Measurement reliability
The reliability of the Social Alienation Scale used in this study warrants caution. The Cronbach’s coefficients for the subscales ranged from 0.614 (powerlessness) to 0.772 (self-alienation). Specifically, the relatively low reliability of the powerlessness subscale may affect the robustness of the statistical outcomes. Future studies should consider utilizing scales with higher internal consistency or adapting existing instruments to better fit the linguistic and cognitive profiles of rural older adults to ensure more accurate measurement.
Cultural context and confounding variables
This study did not fully account for certain confounding variables, such as detailed socio-economic status and deep-seated cultural backgrounds. In the rural setting of this study, traditional values of filial piety significantly influence elder care practices. There remains a strong cultural preference for home-based care provided by kin; consequently, nursing homes are often viewed with social stigma and are perceived as a “last resort” for those abandoned by their families. This cultural landscape likely exacerbates the feelings of alienation among those living alone. Future research should integrate these cultural constructs and socio-economic indicators to explore how they moderate the relationship between living arrangements and psychological well-being.
Conclusion
The primary objective of this study was to elucidate the complex mechanisms through which social alienation influences the capacity for self-care among rural empty-nest older adults, specifically examining the mediating roles of psychological resilience and subjective well-being. The findings demonstrate that social alienation exerts a significant negative impact on self-care capacity. This relationship is not direct but is partially explained by the parallel and sequential mediation of psychological resilience and subjective well-being. Collectively, these variables form a critical pathway that determines the functional independence of the older adults in rural settings.
The results underscore the vulnerability of rural empty-nesters, whose diminished self-care abilities are exacerbated by social isolation and psychological distress. Consequently, it is imperative to implement multi-dimensional strategies that transcend basic physical care. Healthcare providers, local government agencies, and community stakeholders should prioritize interventions that bolster psychological resilience and enhance subjective well-being. By fostering social connectivity and psychological strength, it is possible to mitigate the deleterious effects of alienation on functional health.

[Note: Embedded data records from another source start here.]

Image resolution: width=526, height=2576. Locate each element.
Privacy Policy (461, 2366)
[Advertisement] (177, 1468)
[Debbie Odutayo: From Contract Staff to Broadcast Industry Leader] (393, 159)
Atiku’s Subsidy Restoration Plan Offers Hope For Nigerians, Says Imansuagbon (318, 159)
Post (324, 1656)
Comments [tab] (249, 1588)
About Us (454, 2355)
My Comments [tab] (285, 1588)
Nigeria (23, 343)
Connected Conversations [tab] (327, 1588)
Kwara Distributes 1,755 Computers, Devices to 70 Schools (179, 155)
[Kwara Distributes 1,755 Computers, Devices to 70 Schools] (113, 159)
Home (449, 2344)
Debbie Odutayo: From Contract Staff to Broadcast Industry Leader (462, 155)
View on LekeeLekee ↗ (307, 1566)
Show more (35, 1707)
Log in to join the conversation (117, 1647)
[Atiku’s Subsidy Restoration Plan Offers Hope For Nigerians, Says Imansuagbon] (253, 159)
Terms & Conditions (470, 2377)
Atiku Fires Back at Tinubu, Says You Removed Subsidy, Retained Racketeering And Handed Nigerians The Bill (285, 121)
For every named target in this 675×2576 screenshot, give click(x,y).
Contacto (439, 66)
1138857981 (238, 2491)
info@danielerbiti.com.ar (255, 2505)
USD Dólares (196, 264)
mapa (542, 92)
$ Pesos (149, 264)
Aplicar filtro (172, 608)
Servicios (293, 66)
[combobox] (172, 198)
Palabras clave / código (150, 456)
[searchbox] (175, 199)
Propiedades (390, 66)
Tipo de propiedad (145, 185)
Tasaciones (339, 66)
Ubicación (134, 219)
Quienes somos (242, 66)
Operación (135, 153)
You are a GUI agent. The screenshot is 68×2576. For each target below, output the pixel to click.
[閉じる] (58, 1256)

Furthermore, this study highlights the necessity for tailored support systems. Interventions should be specifically designed for individuals identified as having low levels of resilience or poor life satisfaction. Future research should build upon these narrative findings by employing longitudinal designs to evaluate the long-term efficacy of such psychological interventions. Ultimately, addressing the psychological precursors of self-care capacity is essential for promoting healthy aging and improving the quality of life for the growing population of rural older adults living alone.